Od jakiegoś czasu próżno szukać Kajetana Kupca na żużlowych torach. Junior rodem z Tarnowa zaliczył kilka mniej lub bardziej poważnych upadków i dostał od sztabu szkoleniowego Krono-Plast Włókniarza Częstochowa czas na odpoczynek oraz przeprowadzenie badań. Na północy województwa śląskiego z młodzieżowcem tym wiązane są nadal bardzo duże nadzieje, bo to właśnie on miał być filarem formacji do 21. roku życia.
Na temat tego, co się dzieje z Kupcem milczeli wszyscy - przede wszystkim sam zawodnik i sztab szkoleniowy. Dopiero teraz 18-latek zabrał głos w mediach społecznościowych. I zmartwił on nieco fanów Krono-Plast Włókniarza.

ZADANIE 1: Zastąp "Tarnowa" słowem "Krakowa" i podaj ponownie fragment tekstu o Kajetanie Kupcu od słów "Od jakiegoś czasu" aż do słów "21. roku życia." włącznie.

DANE DO ZADANIA:
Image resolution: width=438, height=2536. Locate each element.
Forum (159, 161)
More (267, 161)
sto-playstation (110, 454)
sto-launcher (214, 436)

ZADANIE 2: Zwróć bez żadnych zmian wszystkie wiersze rekordów zamieszczonych powyżej.

WYNIK KOŃCOWY 1:
Od jakiegoś czasu próżno szukać Kajetana Kupca na żużlowych torach. Junior rodem z Krakowa zaliczył kilka mniej lub bardziej poważnych upadków i dostał od sztabu szkoleniowego Krono-Plast Włókniarza Częstochowa czas na odpoczynek oraz przeprowadzenie badań. Na północy województwa śląskiego z młodzieżowcem tym wiązane są nadal bardzo duże nadzieje, bo to właśnie on miał być filarem formacji do 21. roku życia.

WYNIK KOŃCOWY 2:
Image resolution: width=438, height=2536. Locate each element.
Forum (159, 161)
More (267, 161)
sto-playstation (110, 454)
sto-launcher (214, 436)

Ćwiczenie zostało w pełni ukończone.